**AIM OF THE EXERCISE**
Check each line of the listing below for the string "Given", and copy the ones that have it.

**STORED DATA**
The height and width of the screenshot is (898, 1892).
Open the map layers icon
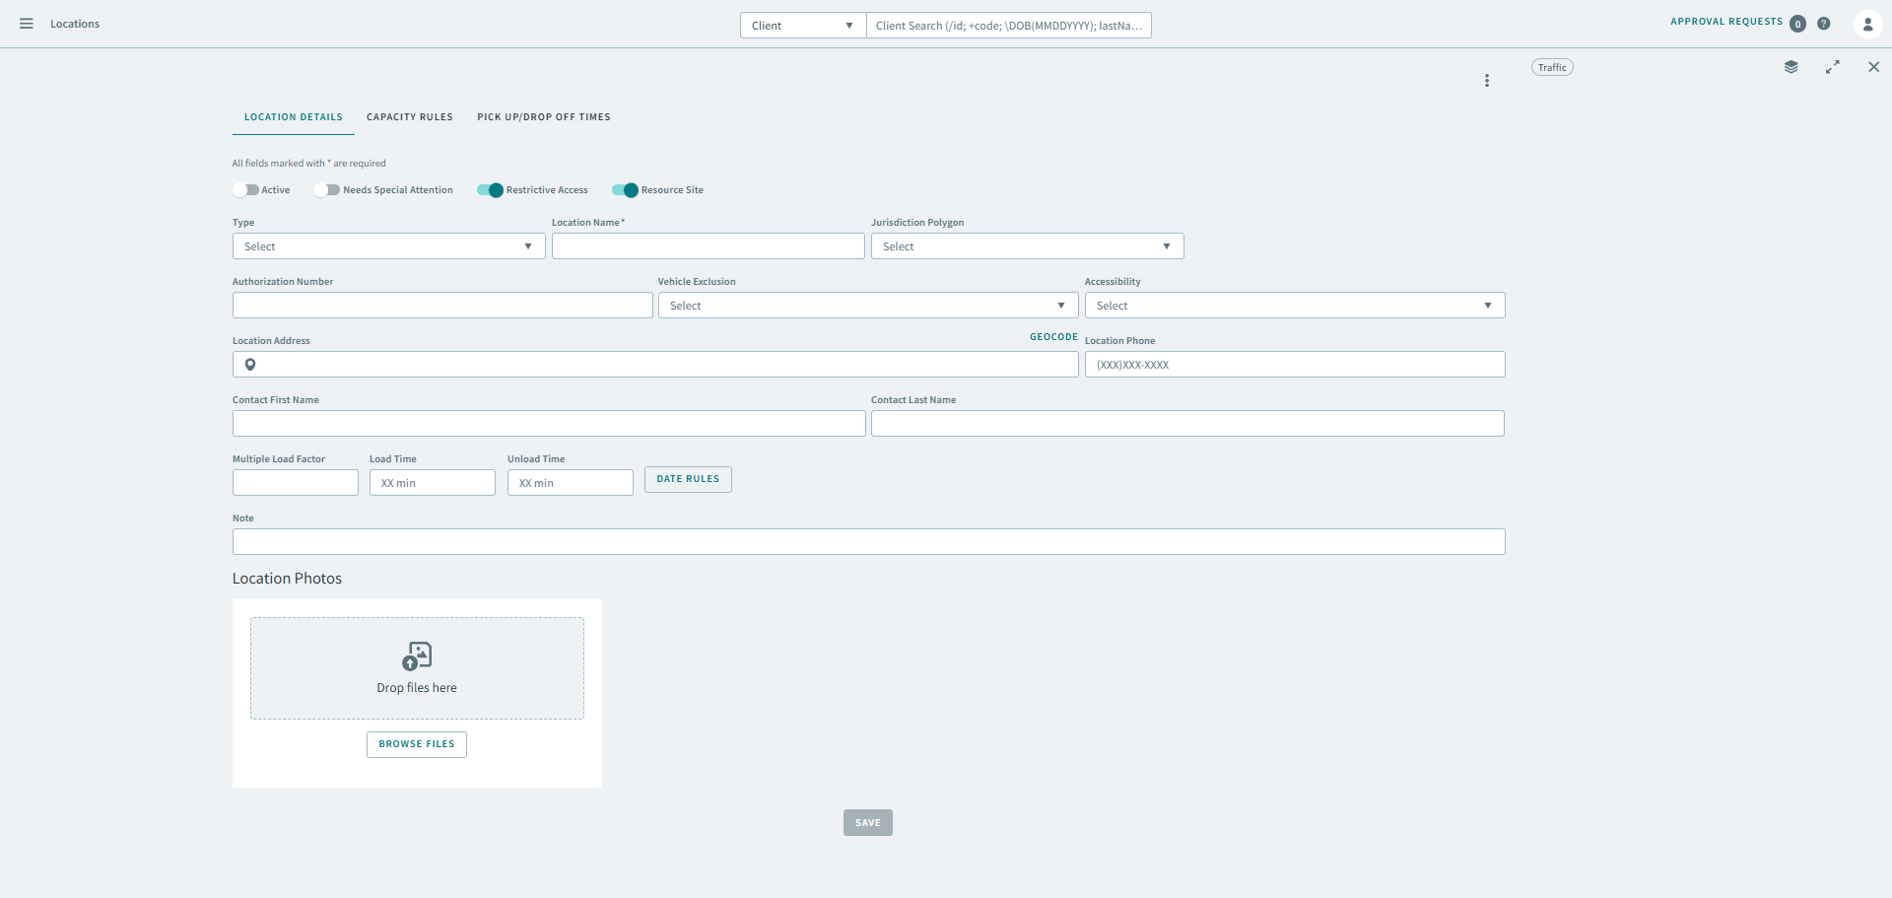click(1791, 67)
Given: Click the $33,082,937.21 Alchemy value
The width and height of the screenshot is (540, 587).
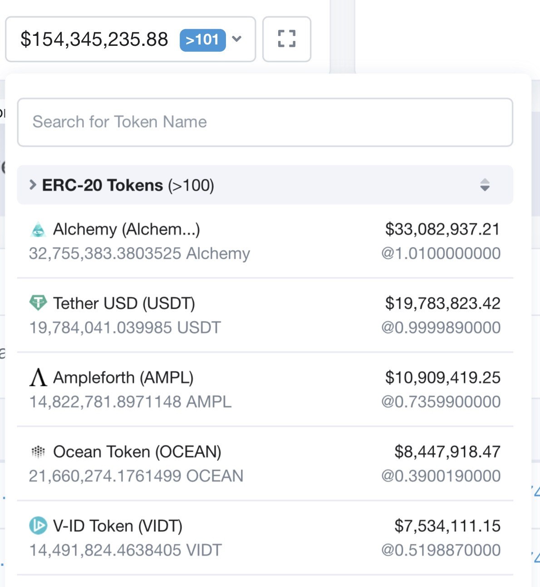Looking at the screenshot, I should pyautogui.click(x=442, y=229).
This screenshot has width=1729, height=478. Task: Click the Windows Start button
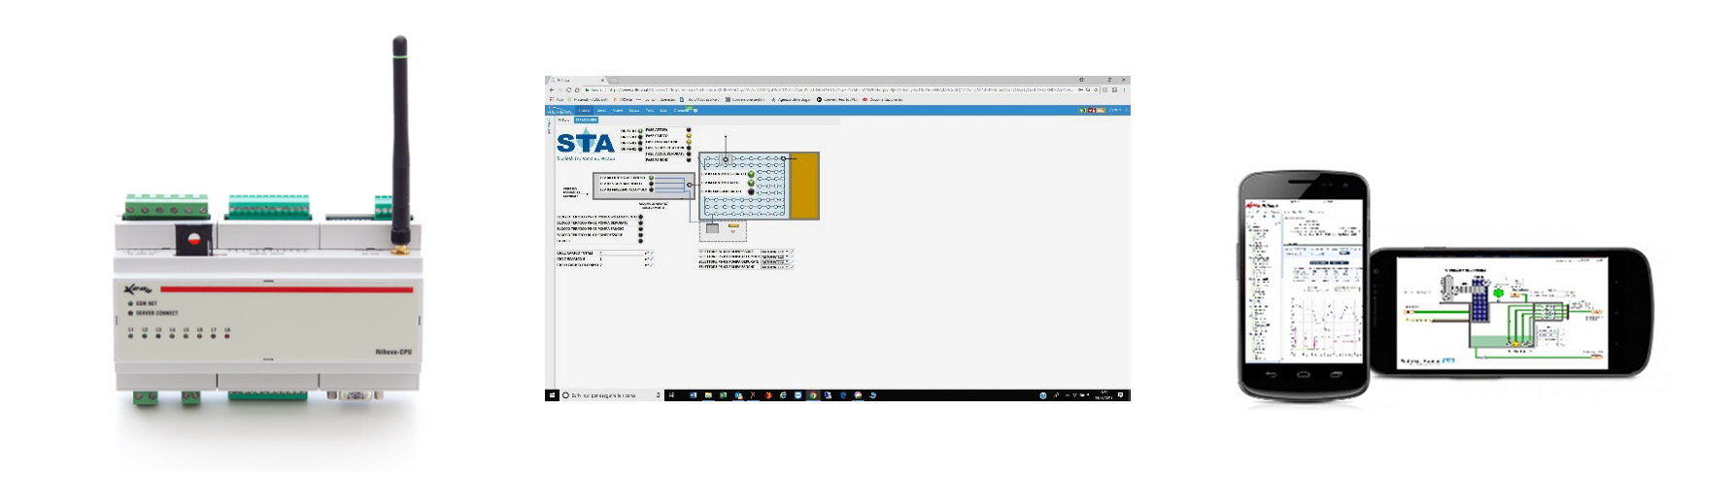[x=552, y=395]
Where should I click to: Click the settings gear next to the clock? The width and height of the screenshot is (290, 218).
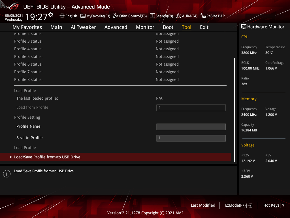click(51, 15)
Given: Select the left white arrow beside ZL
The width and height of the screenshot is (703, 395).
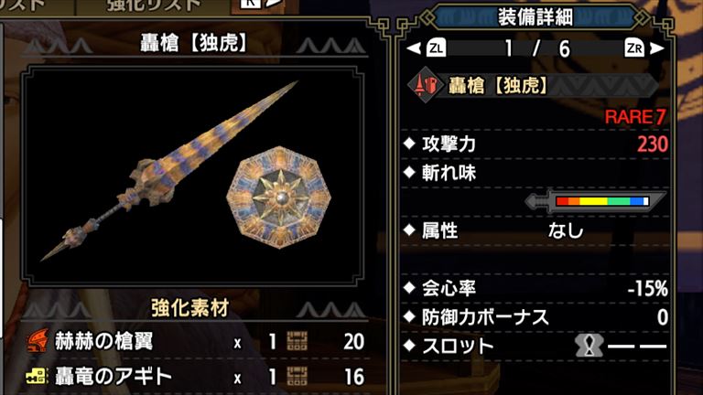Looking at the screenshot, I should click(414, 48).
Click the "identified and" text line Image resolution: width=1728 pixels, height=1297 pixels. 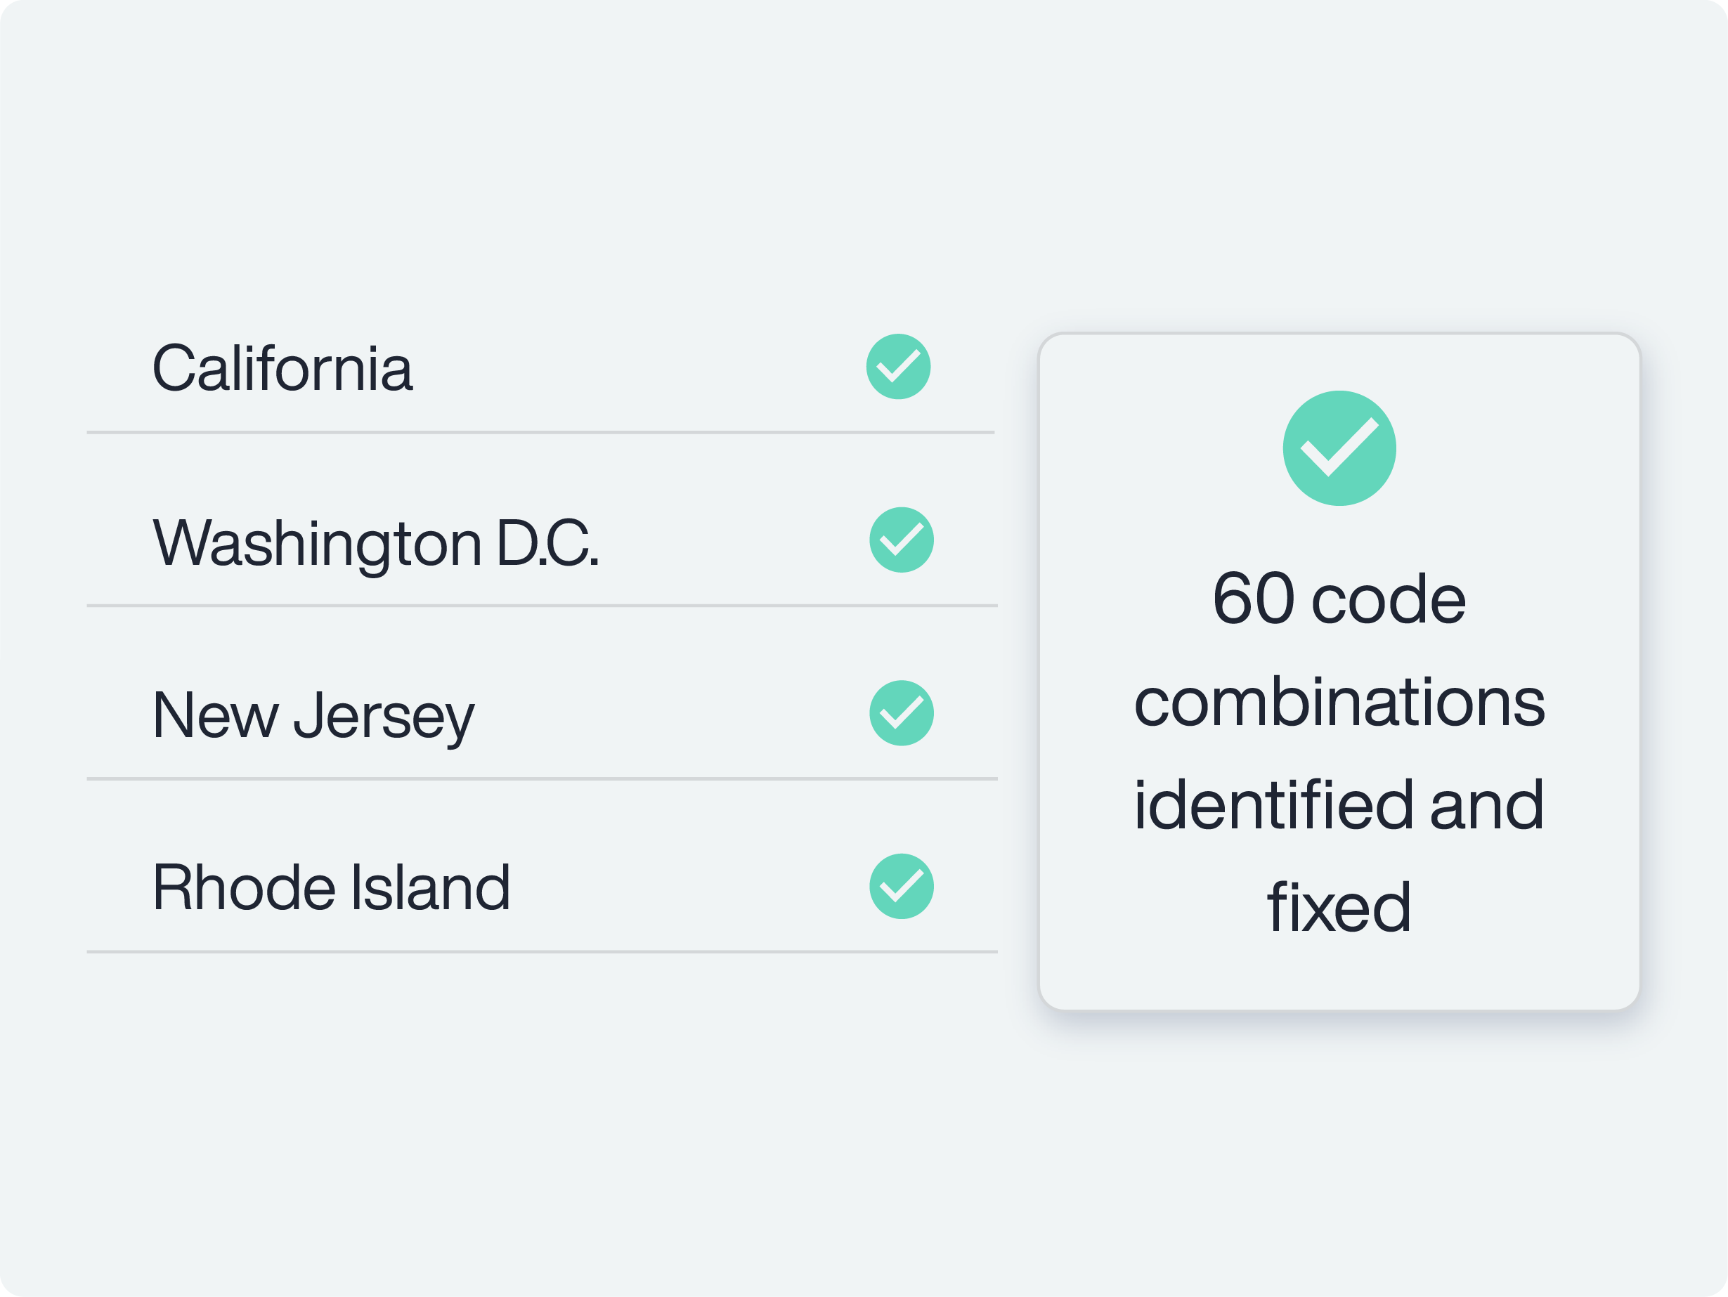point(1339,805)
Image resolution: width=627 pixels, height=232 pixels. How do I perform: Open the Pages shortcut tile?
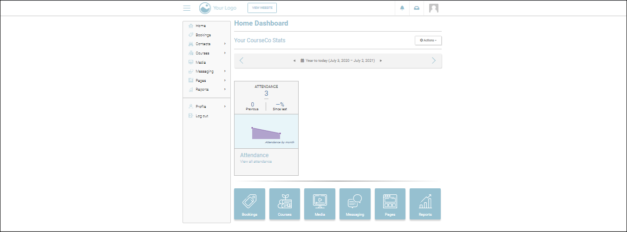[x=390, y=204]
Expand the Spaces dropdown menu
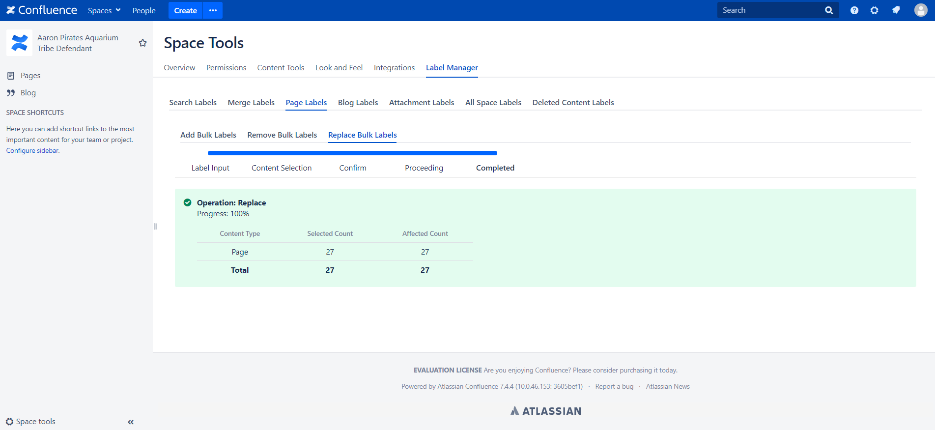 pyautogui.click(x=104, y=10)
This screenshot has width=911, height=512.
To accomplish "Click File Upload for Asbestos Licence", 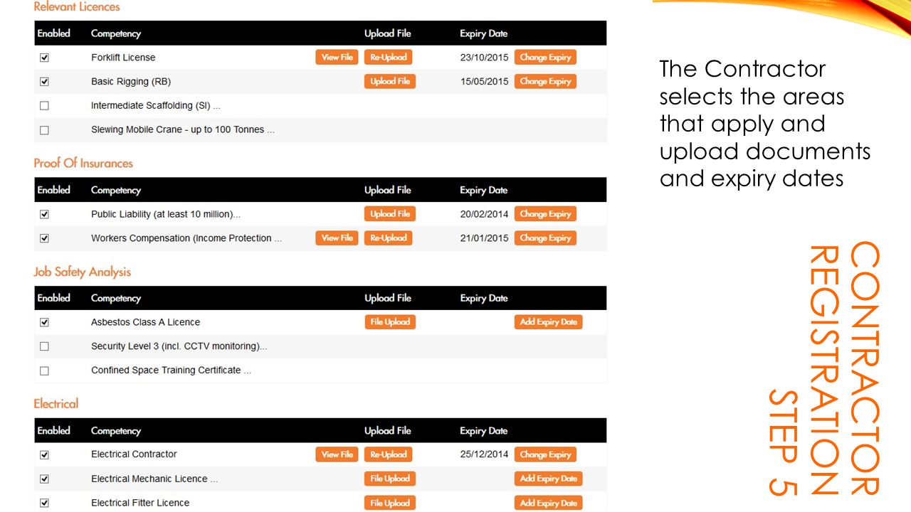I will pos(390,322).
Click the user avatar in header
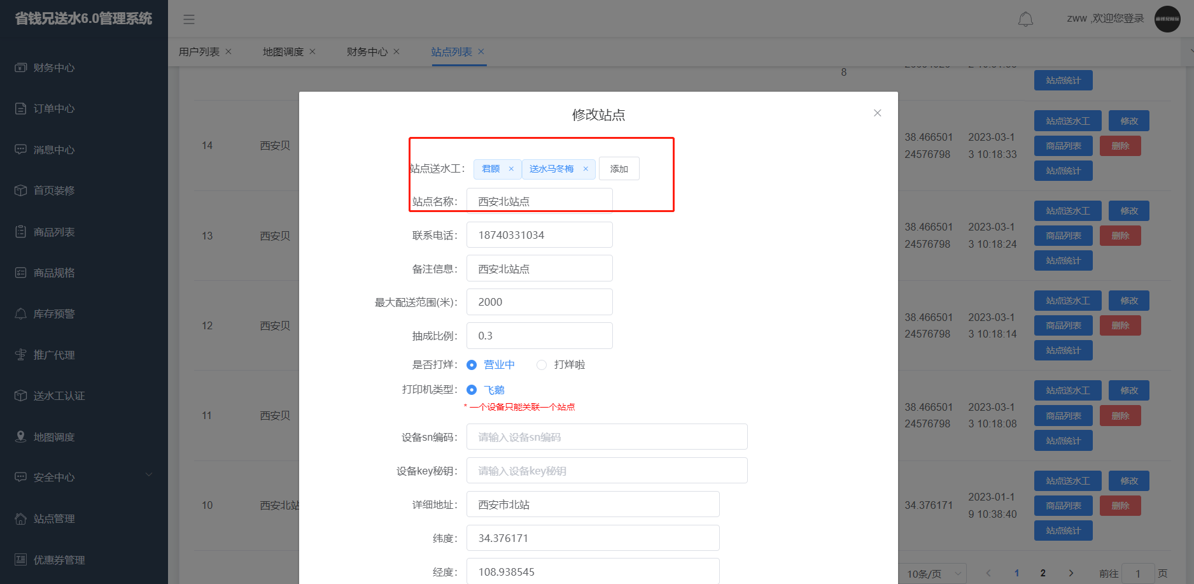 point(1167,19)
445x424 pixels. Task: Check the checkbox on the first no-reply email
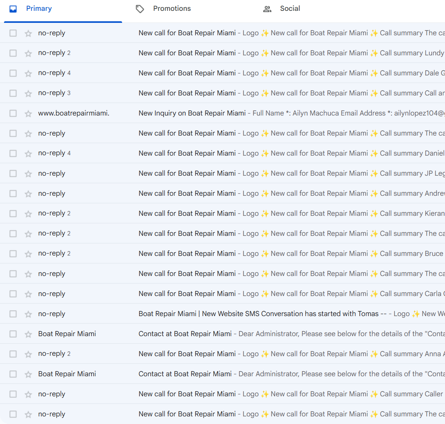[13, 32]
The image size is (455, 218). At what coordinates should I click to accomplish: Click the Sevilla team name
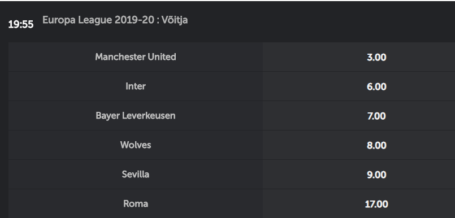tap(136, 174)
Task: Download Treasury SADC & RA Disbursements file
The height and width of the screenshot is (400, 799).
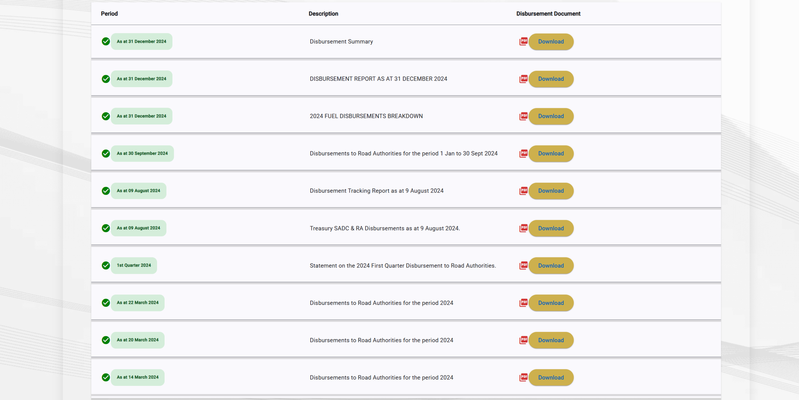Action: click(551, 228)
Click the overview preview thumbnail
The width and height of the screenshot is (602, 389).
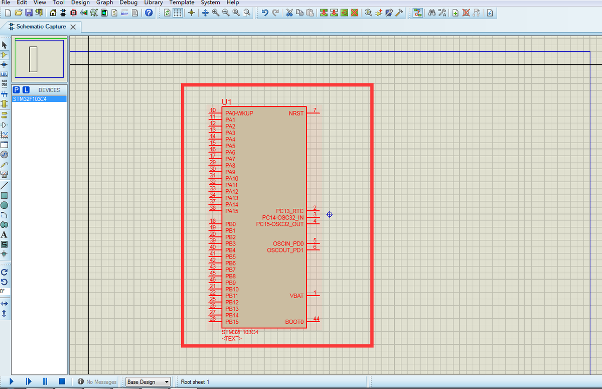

**SOLVED EXERCISE**
Given: Click the $33,082,937.21 Alchemy value
Given: Select the left white arrow beside ZL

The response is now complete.